Machine Perception Laboratory

Databases

IR Marks video data set

IR Marks

The IR Marks video data set is a face motion data set of three video sequences. Prior to filming the three sequences, several points were drawn on the subject’s face using an infrared marking pen. Each video sequence was filmed simultaneously using 4 visible-light cameras (in which the drawn points are not visible) and 3 infrared-sensitive (IR) cameras (in which the drawn points are visible).
For several frames in each sequence, the point locations in all three IR cameras were hand-labeled in order to obtain the groundtruth 3D locations of each of the points. The data set includes the groundtruth 3D locations of these points, as well as their groundtruth 2D locations in the images from the main visible-light camera. Click here for more info

The MPLab GENKI Database

The MPLab GENKI Database is an expanding database of images containing faces spanning a wide range of illumination conditions, geographical locations, personal identity, and ethnicity.  The database of images is divided into overlapping subsets, each with its own labels and descriptions. For example, the GENKI-4K subset contains 4000 face images labeled as either “smiling” or “non-smiling” by human coders.  The pose of the faces is approximately frontal as determined by our automatic face detector. The GENKI-SZSL subset contains 3500 images containing faces. They are labeled for the face location and size. The images are available for public use. Instructions on downloading.

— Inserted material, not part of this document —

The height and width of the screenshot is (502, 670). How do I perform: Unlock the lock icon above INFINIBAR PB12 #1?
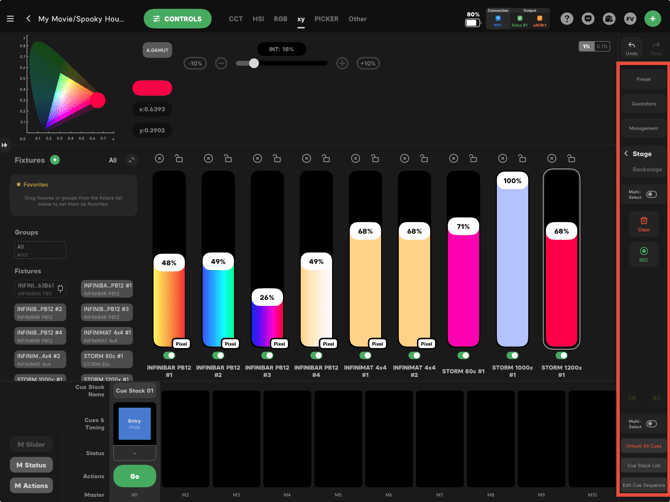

RUFACS1 (Rochester/UCSD FacialActionCodingSystem Database 1)

Data collection set up. a. The frontal camera was mounted in a bookshelf above the interrogator’s head. b. Two side view cameras were wall-mounted. A fourth camera was mounted under the interrogator’s chair. c. Interrogators were retired members of the police and FBI, including this county sherrif

The RU-FACS-1 database (short for Rutgers and UCSD FACS database) is being collected by Mark Frank at Rutgers University as part of a collaboration with the Machine perception lab to automate FACS. This database consists of spontaneous facial expressions from multiple views, with ground truth FACS codes provided by two facial expression experts. The data collection equipment, environment, and paradigm were designed with advice from machine vision consultant Yaser Yacoob and facial behavior consultant Paul Ekman. The system records synchronized digital video from 4 Point Grey Dragonfly video cameras and writes directly to RAID.

Subjects participated in a false opinion paradigm in which they were randomly assigned to either lie or tell the truth about their opinion on an issue about which the person has indicated strong feelings (e.g., Frank & Ekman, 1997; 2004). The subject attempts to convince an interviewer he or she is telling the truth. Interviewers are current and former members of the police and FBI. The participants are informed ahead of time of the following pay-offs: (1) If they tell the truth and are believed, they will receive $10; (2) If they lie and are believed they will receive $50; (3) If they are not believed regardless whether they are lying or telling the truth, they are told that they will receive no money and will have to fill out a long boring questionnaire. This paradigm reliably generates many different expressions in a short period of time, which is key for collecting data for training computer vision systems. The paradigm involves natural interaction with another person and does not make the subject aware that the emphasis of the study is on his or her facial expression.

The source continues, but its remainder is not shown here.